観戦していて一番切ない日
声を出したら涙が出る。4月18日の横浜スタジアムのレフトで私はそんな状態になっていた。
伏線は前日にあった。レフト前ヒットで金本選手は返球出来なかった。無意識のうちに肩をかばっているのだろうか?握り損ねたのとは違う返球が無人のグランドに転がったのだ。
それを見ただけで何かが今までと違う雰囲気を感じたのだ。「もしかしたら・・・」というものである。
いや、実際にはその返球を見る前に、超前進守備のアニキの前に転がっただけで、横浜の3塁コーチは2塁ランナーに向かって腕をぐるぐる回している。もはや金本選手の肩はそれほどまでに相手に思われているのだ。
これでも出るのだろうか?これでも出すのだろうか?17日の試合のようにビハインドの場面ではなくて、もしもそれが決勝点となってしまう場面だったらどうするんだろう?そんなことを思いながら球場から宿泊先への帰り道を歩いた。

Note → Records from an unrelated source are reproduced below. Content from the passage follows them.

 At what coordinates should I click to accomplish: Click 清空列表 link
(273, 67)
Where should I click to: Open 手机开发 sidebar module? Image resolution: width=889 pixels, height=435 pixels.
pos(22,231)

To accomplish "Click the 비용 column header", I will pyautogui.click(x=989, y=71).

日曜日の試合前、金本選手の姿はグランドになかった。レフトの位置では葛城選手と浅井選手が練習していた。これにしたって金本選手は肩の様子を見て試合前練習は回避しているんだと思い、違和感は特に感じなかった。
スタメン発表が始まった。1番マートン選手、2番平野選手、3番鳥谷選手と紹介が進む。

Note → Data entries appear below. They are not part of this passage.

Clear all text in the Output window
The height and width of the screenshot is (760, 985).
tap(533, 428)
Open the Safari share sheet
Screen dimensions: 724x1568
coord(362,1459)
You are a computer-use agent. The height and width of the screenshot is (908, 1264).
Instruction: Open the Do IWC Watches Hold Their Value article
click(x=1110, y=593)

そして4番・・・・・呼ばれたのは新井選手だった。そして選手紹介は進んで行く。
隣で見ていた妻は4番が金本選手じゃない時点で記録が途絶えることを感じ取ったということだが、私は最後の発表までそうは思えなかった。満身創痍でここまでやってきた選手である。打順が何番であろうと全力で戦ってくれるはず。そう思っていた。
8番レフト・・・・・一瞬の静寂とはこういう時間なんだろう。選手名が呼ばれるまでの時間が長く感じた。
ざわめきというかどよめきというか、そんな空気がレフトスタンドを支配した。世界記録が途絶える瞬間を見てしまったのがショックなのか、金本選手がいないスタメンを見たことがショックなのか分からないが、にわかに信じられない光景を目の当たりにした瞬間だったのだ。
負けられない。そんな気持ちになるまで時間はかからなかったが、直ぐに理解できる出来事ではなかった。頭では納得しているが、心が追い付いていないのだ。赤星選手引退の時も同じ感覚だった。
でも金本選手が引退するわけでは無い。そう思っていても何と言っていいか分からない時間だった。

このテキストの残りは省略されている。